BRIEF DESCRIPTION OF THE DRAWINGS
FIG. 1 is a block diagram showing the configuration of one example of the
signal compensator according to this invention;
FIGS. 2 and 3, 3(a)-(c) are flow charts showing the data flow and the
processing flow, respectively, in the signal compensator in FIG. 1;
FIGS. 4(a) and 4(b) are graphs showing the change of error after power is
turned on, for one rotation in the positive direction;
FIG. 5 is a graph showing the size of error after compensation, compared
with that before compensation.
FIG. 6 is an illustrative circuit diagram for the signal compensator shown
in FIG. 1;
FIG. 7 is an illustrative diagram for the error factor computing circuit of
FIG. 6;
FIG. 8 is an illustrative diagram for the compensating circuit of FIG. 6;
and
FIG. 9 is an illustrative diagram for the arc-tangent operation circuit of
FIG. 6.
DETAILED DESCRIPTION OF THE PREFERRED EMBODIMENTS
First, the principle of this invention will be explained more fully. The
signal compensator of this invention is connected to the output of a
measuring apparatus, such as a resolver, an encoder, and so on, through
amplifiers and analog-to-digital (A/D) converters for signals x and y. The
input signals x and y of this signal compensator can be approximated by
the following expressions:
x=G(cos .theta.+g cos .theta.+k sin .theta.-b.sub.x cos 2.theta.+h cos
3.theta.)+z.sub.x (1)
y=G(sin .theta.-g sin .theta.+k cos .theta.+b.sub.y cos 2.theta.-h sin
3.theta.)+z.sub.y (2)
where G is the average amplitude and does not affect the arc-tangent
operation, but the other coefficients g, k, b.sub.x, b.sub.y, h, z.sub.x
and z.sub.y all cause errors.
Coefficient g represents the amplitude difference between x and y, and if
the gain of their signal amplifiers differs, a non-zero value will result.

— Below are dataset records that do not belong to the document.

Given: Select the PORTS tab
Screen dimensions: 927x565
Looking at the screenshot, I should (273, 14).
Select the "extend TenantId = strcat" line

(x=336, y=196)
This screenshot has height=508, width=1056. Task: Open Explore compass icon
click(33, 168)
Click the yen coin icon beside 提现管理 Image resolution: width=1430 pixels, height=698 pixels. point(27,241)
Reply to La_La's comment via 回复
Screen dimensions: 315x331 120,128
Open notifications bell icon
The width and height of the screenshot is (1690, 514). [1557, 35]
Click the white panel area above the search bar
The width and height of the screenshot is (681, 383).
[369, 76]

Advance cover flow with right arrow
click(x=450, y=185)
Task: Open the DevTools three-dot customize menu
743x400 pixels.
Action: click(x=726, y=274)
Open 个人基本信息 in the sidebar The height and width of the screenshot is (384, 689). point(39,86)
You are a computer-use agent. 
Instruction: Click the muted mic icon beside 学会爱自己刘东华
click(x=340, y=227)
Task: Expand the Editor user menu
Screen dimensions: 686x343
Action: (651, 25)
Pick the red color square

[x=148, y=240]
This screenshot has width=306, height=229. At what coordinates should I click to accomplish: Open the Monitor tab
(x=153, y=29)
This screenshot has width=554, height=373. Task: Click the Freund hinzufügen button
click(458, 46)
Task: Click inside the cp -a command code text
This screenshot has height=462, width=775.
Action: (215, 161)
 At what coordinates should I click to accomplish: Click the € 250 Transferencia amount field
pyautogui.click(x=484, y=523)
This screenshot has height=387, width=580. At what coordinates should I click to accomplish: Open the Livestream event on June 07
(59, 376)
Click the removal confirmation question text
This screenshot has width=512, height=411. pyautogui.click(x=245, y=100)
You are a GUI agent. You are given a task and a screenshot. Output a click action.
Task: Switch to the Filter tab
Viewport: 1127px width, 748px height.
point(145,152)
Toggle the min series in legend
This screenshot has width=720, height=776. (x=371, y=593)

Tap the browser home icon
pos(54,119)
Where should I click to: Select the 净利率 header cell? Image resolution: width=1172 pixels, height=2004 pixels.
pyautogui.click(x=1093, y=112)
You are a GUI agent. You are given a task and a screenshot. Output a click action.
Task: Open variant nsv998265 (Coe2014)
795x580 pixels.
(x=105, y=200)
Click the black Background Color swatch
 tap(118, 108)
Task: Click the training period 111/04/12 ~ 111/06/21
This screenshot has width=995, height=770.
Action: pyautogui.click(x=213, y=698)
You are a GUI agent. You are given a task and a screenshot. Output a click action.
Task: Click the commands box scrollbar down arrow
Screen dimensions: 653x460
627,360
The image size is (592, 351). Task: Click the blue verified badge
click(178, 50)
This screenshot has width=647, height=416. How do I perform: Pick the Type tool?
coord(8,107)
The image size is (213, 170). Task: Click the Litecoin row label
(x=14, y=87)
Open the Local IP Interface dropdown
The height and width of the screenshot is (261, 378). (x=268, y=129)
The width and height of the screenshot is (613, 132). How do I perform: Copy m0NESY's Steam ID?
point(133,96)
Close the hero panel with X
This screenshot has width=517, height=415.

Amplifier gain is generally determined by the resistance, but this itself
contains error which makes precise adjustment difficult. Further,
temperature causes change in resistance, and therefore, when the amount of
change on the signal x side differs from that on the signal y side, the
second terms appear in the expressions (1) and (2).
Coefficient k indicates cross-talk, and is a non-zero value when the phase
difference between x and y is not precisely .pi./2. This occurs when the
signal lines approach and cause signal mixing between them, or when the
encoder scale pitch is different from the value demanded by the detector
pitch.
Coefficients b.sub.x and b.sub.y indicate the non-linearity of the
amplifiers, and are non-zero values if their non-linearity cannot be
neglected. The relation between non-linear amplifier input v.sub.i and
output v.sub.0 can be approximated by the second-order function v.sub.o =a
v.sub.i -b v.sub.i.sup.2 +c, and when v.sub.i is replaced by sin .theta.
and cos .theta. the following expressions result, causing the appearance
of the fourth terms in the expressions (1) and (2) above:
a cos .theta.-b cos.sup.2 .theta.+c=a cos .theta.-(b/2)cos 2.theta.+b/2 +c
a sin .theta.-b sin.sup.2 .theta.+c=a sin .theta.+(b/2)cos 2.theta.-b/2 +c
The amount of non-linearity is dependent on the amplifier itself, and
therefore the size of the fourth terms may differ between x and y.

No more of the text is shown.